### Saved entries
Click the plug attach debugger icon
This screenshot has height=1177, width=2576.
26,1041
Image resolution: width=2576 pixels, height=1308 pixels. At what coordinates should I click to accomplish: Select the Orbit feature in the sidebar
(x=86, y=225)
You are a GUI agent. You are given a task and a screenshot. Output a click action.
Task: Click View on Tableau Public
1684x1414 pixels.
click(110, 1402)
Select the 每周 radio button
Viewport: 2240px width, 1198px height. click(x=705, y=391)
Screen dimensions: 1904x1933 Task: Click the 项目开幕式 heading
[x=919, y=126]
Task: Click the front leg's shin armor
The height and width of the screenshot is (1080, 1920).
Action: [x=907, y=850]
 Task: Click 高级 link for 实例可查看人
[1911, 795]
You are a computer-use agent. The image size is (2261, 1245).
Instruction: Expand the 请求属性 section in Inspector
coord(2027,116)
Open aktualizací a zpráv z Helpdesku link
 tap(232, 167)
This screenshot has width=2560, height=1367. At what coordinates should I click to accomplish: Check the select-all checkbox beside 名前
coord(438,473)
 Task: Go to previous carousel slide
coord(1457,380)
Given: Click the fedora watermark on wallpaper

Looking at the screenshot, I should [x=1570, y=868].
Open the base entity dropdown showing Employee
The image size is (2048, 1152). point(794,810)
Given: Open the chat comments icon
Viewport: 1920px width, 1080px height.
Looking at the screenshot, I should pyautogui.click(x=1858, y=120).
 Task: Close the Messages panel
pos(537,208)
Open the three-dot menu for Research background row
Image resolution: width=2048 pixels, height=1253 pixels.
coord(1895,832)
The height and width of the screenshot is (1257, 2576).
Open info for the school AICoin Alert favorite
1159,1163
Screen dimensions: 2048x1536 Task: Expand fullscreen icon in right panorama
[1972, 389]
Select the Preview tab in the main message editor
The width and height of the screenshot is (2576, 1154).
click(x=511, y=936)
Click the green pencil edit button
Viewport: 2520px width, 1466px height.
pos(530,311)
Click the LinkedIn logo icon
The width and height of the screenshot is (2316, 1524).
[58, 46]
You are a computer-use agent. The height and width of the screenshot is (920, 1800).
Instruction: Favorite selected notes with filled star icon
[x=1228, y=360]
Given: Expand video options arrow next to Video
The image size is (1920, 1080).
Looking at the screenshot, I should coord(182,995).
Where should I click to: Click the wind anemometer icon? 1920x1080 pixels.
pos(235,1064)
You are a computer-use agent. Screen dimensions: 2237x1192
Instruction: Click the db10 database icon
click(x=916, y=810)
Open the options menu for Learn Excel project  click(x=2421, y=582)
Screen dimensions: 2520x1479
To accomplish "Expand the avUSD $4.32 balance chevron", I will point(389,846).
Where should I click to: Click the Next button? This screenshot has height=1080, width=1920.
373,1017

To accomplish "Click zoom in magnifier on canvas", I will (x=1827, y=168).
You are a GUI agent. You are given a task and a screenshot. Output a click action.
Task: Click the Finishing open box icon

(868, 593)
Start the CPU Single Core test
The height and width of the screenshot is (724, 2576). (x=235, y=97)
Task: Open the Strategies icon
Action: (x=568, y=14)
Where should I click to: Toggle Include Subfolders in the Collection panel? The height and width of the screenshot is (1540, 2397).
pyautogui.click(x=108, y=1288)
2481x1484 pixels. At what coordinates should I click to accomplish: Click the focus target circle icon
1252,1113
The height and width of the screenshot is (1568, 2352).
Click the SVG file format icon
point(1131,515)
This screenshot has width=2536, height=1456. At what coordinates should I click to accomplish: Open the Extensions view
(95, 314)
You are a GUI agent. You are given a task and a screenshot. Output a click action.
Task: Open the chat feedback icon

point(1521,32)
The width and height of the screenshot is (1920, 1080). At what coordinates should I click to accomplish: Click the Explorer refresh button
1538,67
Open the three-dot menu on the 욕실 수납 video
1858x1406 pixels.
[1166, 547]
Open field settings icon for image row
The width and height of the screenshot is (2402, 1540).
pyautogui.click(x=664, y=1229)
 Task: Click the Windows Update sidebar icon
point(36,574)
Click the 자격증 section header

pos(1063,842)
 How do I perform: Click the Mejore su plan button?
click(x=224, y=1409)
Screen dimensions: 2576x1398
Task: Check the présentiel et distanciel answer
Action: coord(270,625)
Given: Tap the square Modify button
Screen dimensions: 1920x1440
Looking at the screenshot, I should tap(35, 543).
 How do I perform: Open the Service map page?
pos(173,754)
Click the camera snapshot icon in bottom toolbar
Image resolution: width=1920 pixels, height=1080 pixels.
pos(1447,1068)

### WORK TASK
Your reply should consist of all the records, set down exactly.

### EXERCISE RESULT
Click the plug attach debugger icon
This screenshot has height=1177, width=2576.
26,1041
Image resolution: width=2576 pixels, height=1308 pixels. At what coordinates should I click to accomplish: Select the Orbit feature in the sidebar
(x=86, y=225)
You are a GUI agent. You are given a task and a screenshot. Output a click action.
Task: Click View on Tableau Public
1684x1414 pixels.
click(110, 1402)
Select the 每周 radio button
Viewport: 2240px width, 1198px height. click(x=705, y=391)
Screen dimensions: 1904x1933 Task: Click the 项目开幕式 heading
[x=919, y=126]
Task: Click the front leg's shin armor
The height and width of the screenshot is (1080, 1920).
Action: [x=907, y=850]
 Task: Click 高级 link for 实例可查看人
[1911, 795]
You are a computer-use agent. The image size is (2261, 1245).
Instruction: Expand the 请求属性 section in Inspector
coord(2027,116)
Open aktualizací a zpráv z Helpdesku link
 tap(232, 167)
This screenshot has width=2560, height=1367. At what coordinates should I click to accomplish: Check the select-all checkbox beside 名前
coord(438,473)
 Task: Go to previous carousel slide
coord(1457,380)
Given: Click the fedora watermark on wallpaper

Looking at the screenshot, I should [x=1570, y=868].
Open the base entity dropdown showing Employee
The image size is (2048, 1152). point(794,810)
Given: Open the chat comments icon
Viewport: 1920px width, 1080px height.
Looking at the screenshot, I should pyautogui.click(x=1858, y=120).
 Task: Close the Messages panel
pos(537,208)
Open the three-dot menu for Research background row
Image resolution: width=2048 pixels, height=1253 pixels.
coord(1895,832)
The height and width of the screenshot is (1257, 2576).
Open info for the school AICoin Alert favorite
1159,1163
Screen dimensions: 2048x1536 Task: Expand fullscreen icon in right panorama
[1972, 389]
Select the Preview tab in the main message editor
The width and height of the screenshot is (2576, 1154).
click(x=511, y=936)
Click the green pencil edit button
Viewport: 2520px width, 1466px height.
pos(530,311)
Click the LinkedIn logo icon
The width and height of the screenshot is (2316, 1524).
[58, 46]
You are a computer-use agent. The height and width of the screenshot is (920, 1800).
Instruction: Favorite selected notes with filled star icon
[x=1228, y=360]
Given: Expand video options arrow next to Video
The image size is (1920, 1080).
Looking at the screenshot, I should coord(182,995).
Where should I click to: Click the wind anemometer icon? 1920x1080 pixels.
pos(235,1064)
You are a computer-use agent. Screen dimensions: 2237x1192
Instruction: Click the db10 database icon
click(x=916, y=810)
Open the options menu for Learn Excel project  click(x=2421, y=582)
Screen dimensions: 2520x1479
To accomplish "Expand the avUSD $4.32 balance chevron", I will point(389,846).
Where should I click to: Click the Next button? This screenshot has height=1080, width=1920.
373,1017

To accomplish "Click zoom in magnifier on canvas", I will (x=1827, y=168).
You are a GUI agent. You are given a task and a screenshot. Output a click action.
Task: Click the Finishing open box icon

(868, 593)
Start the CPU Single Core test
The height and width of the screenshot is (724, 2576). (x=235, y=97)
Task: Open the Strategies icon
Action: (x=568, y=14)
Where should I click to: Toggle Include Subfolders in the Collection panel? The height and width of the screenshot is (1540, 2397).
pyautogui.click(x=108, y=1288)
2481x1484 pixels. At what coordinates should I click to accomplish: Click the focus target circle icon
1252,1113
The height and width of the screenshot is (1568, 2352).
Click the SVG file format icon
point(1131,515)
This screenshot has width=2536, height=1456. At what coordinates should I click to accomplish: Open the Extensions view
(95, 314)
You are a GUI agent. You are given a task and a screenshot. Output a click action.
Task: Open the chat feedback icon

point(1521,32)
The width and height of the screenshot is (1920, 1080). At what coordinates should I click to accomplish: Click the Explorer refresh button
1538,67
Open the three-dot menu on the 욕실 수납 video
1858x1406 pixels.
[1166, 547]
Open field settings icon for image row
The width and height of the screenshot is (2402, 1540).
pyautogui.click(x=664, y=1229)
 Task: Click the Windows Update sidebar icon
point(36,574)
Click the 자격증 section header

pos(1063,842)
 How do I perform: Click the Mejore su plan button?
click(x=224, y=1409)
Screen dimensions: 2576x1398
Task: Check the présentiel et distanciel answer
Action: coord(270,625)
Given: Tap the square Modify button
Screen dimensions: 1920x1440
Looking at the screenshot, I should tap(35, 543).
 How do I perform: Open the Service map page?
pos(173,754)
Click the camera snapshot icon in bottom toolbar
Image resolution: width=1920 pixels, height=1080 pixels.
pos(1447,1068)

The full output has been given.